He pedido peras al olmo. Las saboreo. Son deliciosas (IG)

martes, octubre 18

Cuando camino por Plaza San Martín a veces veo señoras tan bien vestidas que no me importaría tener que casarme con un empresario para lograr ese aspecto. Por otra parte, hay tantas posibilidades de que un hombre rico me proponga matrimonio como de que la argentina se convierta en potencia mundial el año que viene.

Desde que tengo edad suficiente para entrar en un negocio y preguntar "esto cuánto sale", mi capacidad para acertarle a la prenda más cara del local no ha decaído ni un ápice, al tiempo que mis poder adquisitivo se vio reducido brusca e irremediablemente por dos hechos sumamente concretos: el nacimiento de mi hijo y la muerte de mi padre. Obviamente estos sucesos modificaron también muy otros aspectos de mi vida, pero pretendo de momento centrarme en las consideraciones prácticas.

Por ejemplo, hace dos años, para el comprarle a mi madre un regalo de cumpleaños entré Cacharel en galerías pacífico. Era su primer cumpleaños sin papá y junto con mis hermanas nos propusimos hacerle un regalo, digamos, como los que él le hacía.

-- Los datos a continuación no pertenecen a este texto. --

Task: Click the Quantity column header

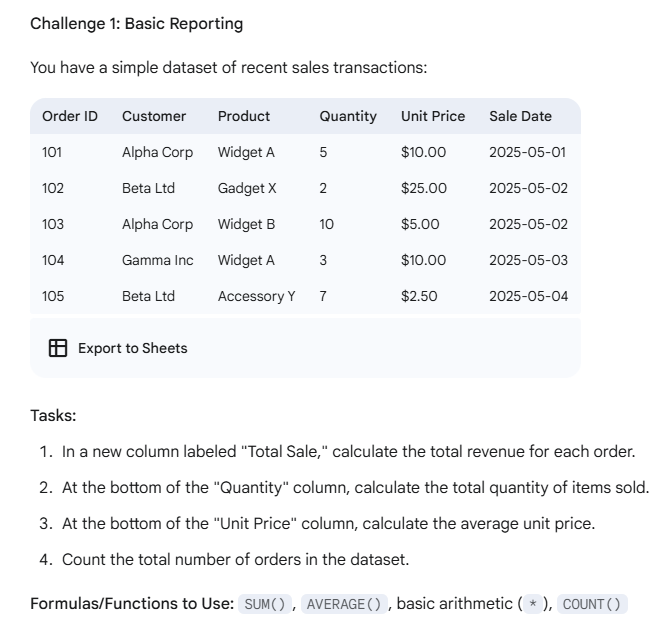Action: [348, 116]
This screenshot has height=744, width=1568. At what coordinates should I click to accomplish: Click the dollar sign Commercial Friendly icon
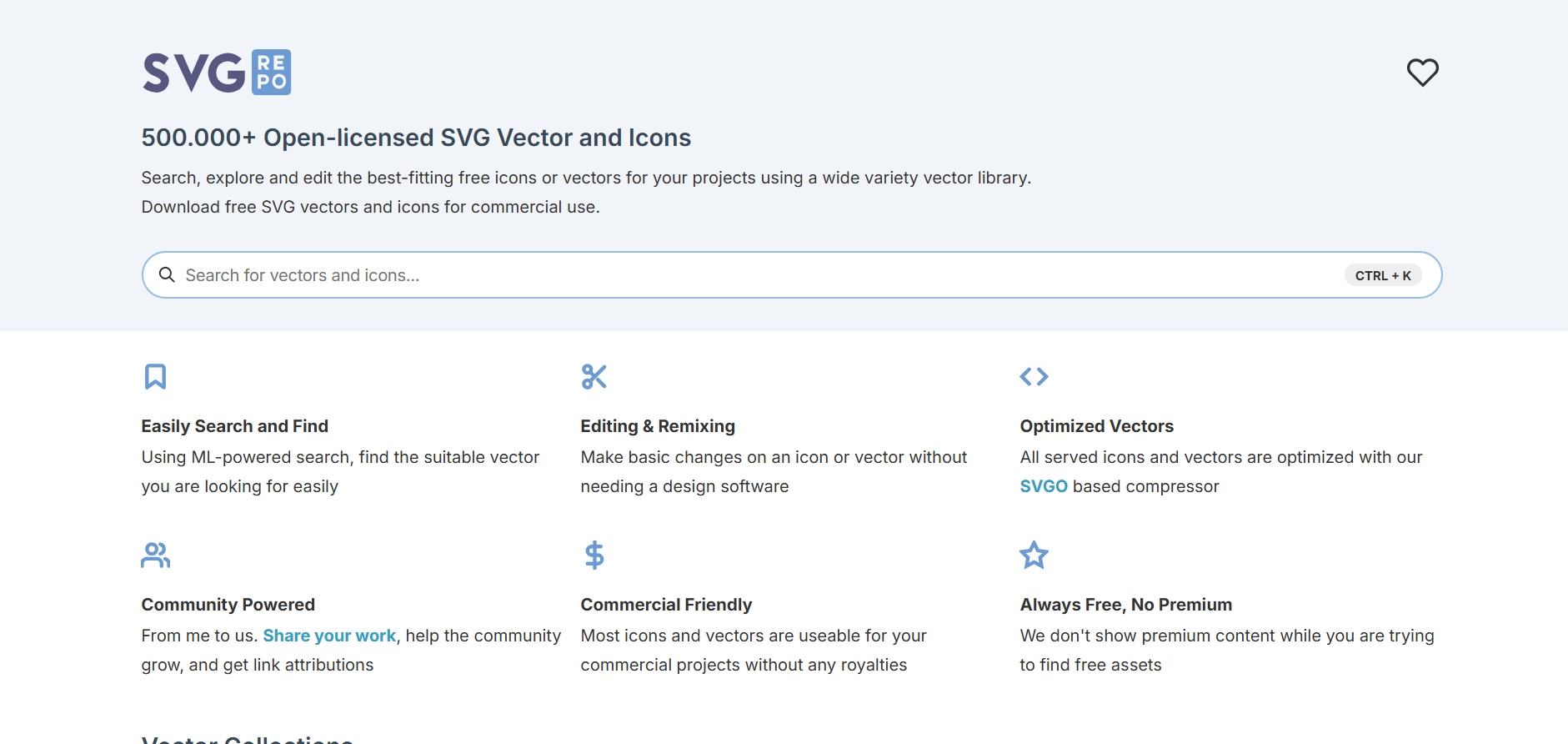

Me acerqué al sector de las camisas y a primera vista encontré la indicada: sencilla y hermosa, alegre y discreta, todo lo que se puede pedir de una blusa de señora. La etiqueta decía 735 y convencida de que se trataba del código de la prenda me acerqué a consultar a la vendedora, quien me indicó que la camisa era de seda italiana y que el número, efectivamente, designaba su valor en moneda local vigente.

Cuando veo a las señoras de Plaza San Martín, con sus carteras y sus zapatos insuperables, con sus polleras europeas y su pelito ay, tan impecablemente lavado con cremas de enjuague de cincuenta dólares, no puedo dejar de notar que cuando llegan a adquirir el patrimonio y el buen gusto necesario para vestirse así, han perdido ya casi toda su belleza natural, la gracia de sus formas y la suavidad de sus maneras. Ya no son jóvenes y eso, mal que le pese a la industria de la cosmética y la cirugía plástica, no se repara. Se compensa pero no se repara.

Estimados lectores (lectores casuales, lectores esporádicos, lectores fervorosos si los hay y lectores ávidos de expresar sus críticas): quiero decirles que ya no temo verme aquí como frívola y superficial, que me importan muy poco las elecciones que se avecinan porque no creo que nada vaya a cambiar sustancialemente, que por más que pataleemos y mandemos mensajes en cadena el mundo se está yendo a la mierda, que Bush va a venir a Mar del Plata si se le cantan las pelotas y no va a haber Blockbuster explotado que pueda detenerlo, que las epidemias se siguen extendiendo y la gente en el mundo se sigue cagando de hambre, en fin, que hablar de las cosas importantes no tiene verdadera incidencia sobre las cosas importantes y por lo tanto que no me importa que mis palabras suenen como la confesión trivial de una niña bien venida a menos, como se me podría calificar.

Retomo entonces: vi un sweater de hilo hoy que no podría describir aunque quisiera. Era sencillamente perfecto y costaba el doble de lo máximo que podría gastar el mes que viene en un par de zapatillas nuevas que tanto necesito. Pero, ¿saben qué? Mientas miraba la vidriera me di cuenta que no tendría con qué usarlo. Mi guardarropa actual no admite un sweater como ese. Se sentiría muy solo y fuera de contexto. Con esa noción algo cambió y mientras me alejaba una extraña tranquilidad se fue apoderando de mí. Me doy cuenta de que hay cosas que ya no deseo.